The Deadly Toll of Federal Fuel Regulations

Washington, D.C., February 1, 2006—A new study this week from the National Highway Traffic Safety Administration reinforces what researchers have long known: larger vehicles are safer than smaller ones in the same vehicle category.  For passenger cars, SUVs and pickups, the occupant death rate generally was worse in the smaller vehicles within each category.  This study, like others before it, indicates that the government’s fuel economy mandates reduce vehicle safety by restricting the production of larger vehicles.  Environmentalist demands for more stringent standards would increase traffic deaths even more.
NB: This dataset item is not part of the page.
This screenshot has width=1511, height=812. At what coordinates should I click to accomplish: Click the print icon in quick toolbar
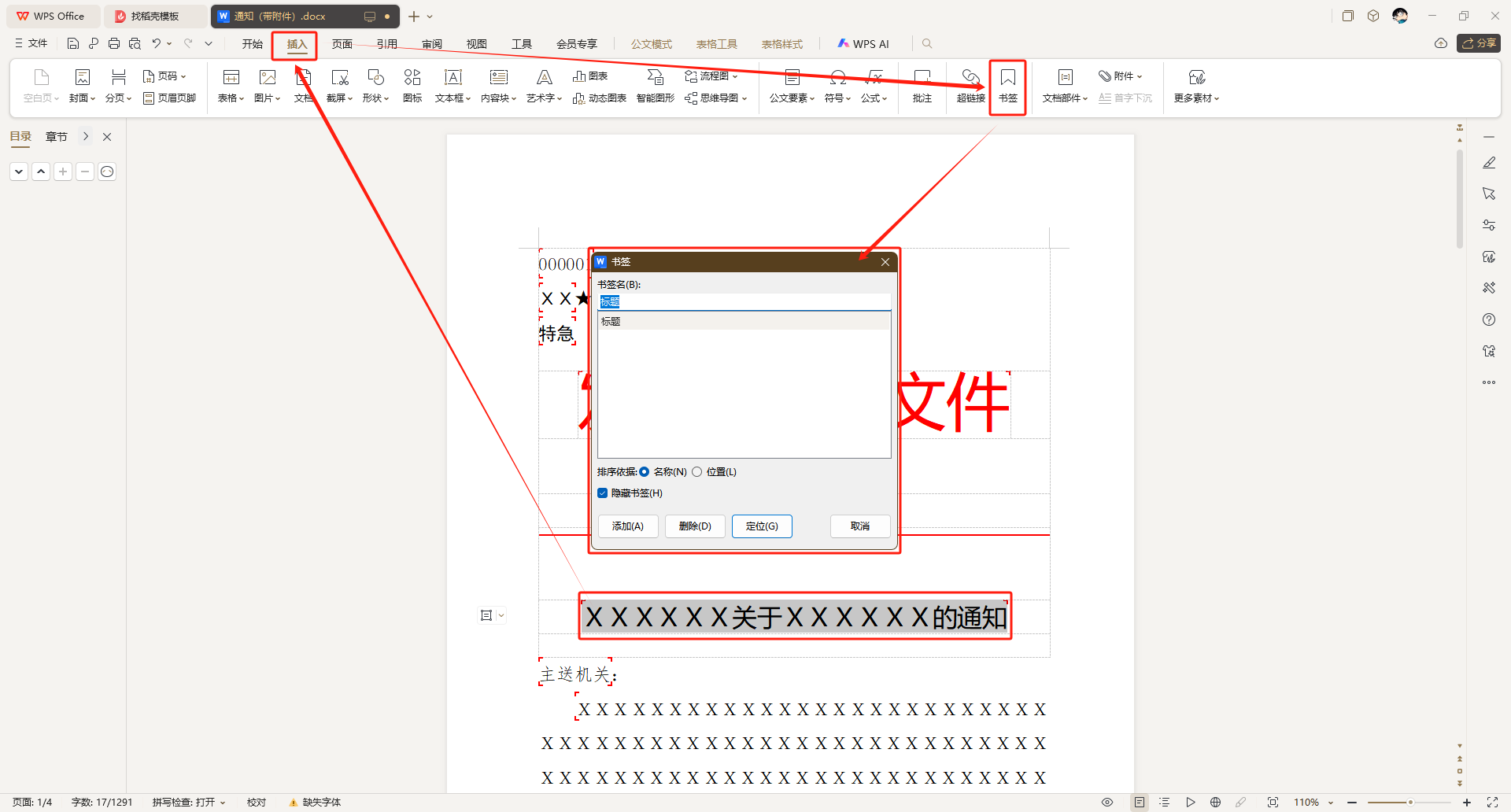point(114,44)
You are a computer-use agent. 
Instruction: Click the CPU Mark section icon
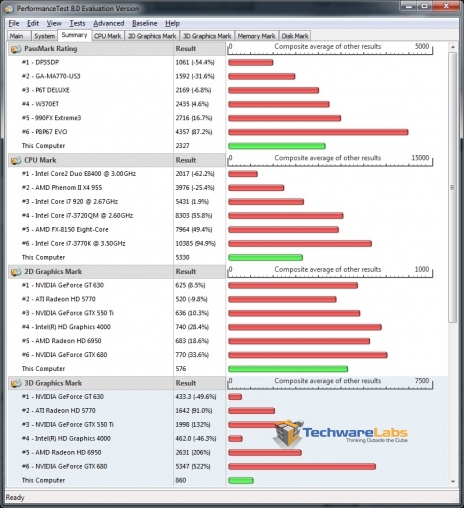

“The federal mandate to increase mileage in new cars over the past thirty years has had deadly results,” said Competitive Enterprise Institute General Counsel Sam Kazman. “In order to comply with the government’s fuel economy rules, carmakers have been forced to produce smaller, lighter vehicles. Those lighter cars have translated into tens of thousands of additional traffic deaths.” 

In 2002 the National Academy of Sciences found that the federal government’s Corporate Average Fuel Economy (CAFE) regulations contribute to between 1,300 and 2,600 additional traffic deaths per year. In 1992 CEI won a federal appeals court ruling that the U.S. Transportation Department had illegally ignored CAFE’s adverse safety effects.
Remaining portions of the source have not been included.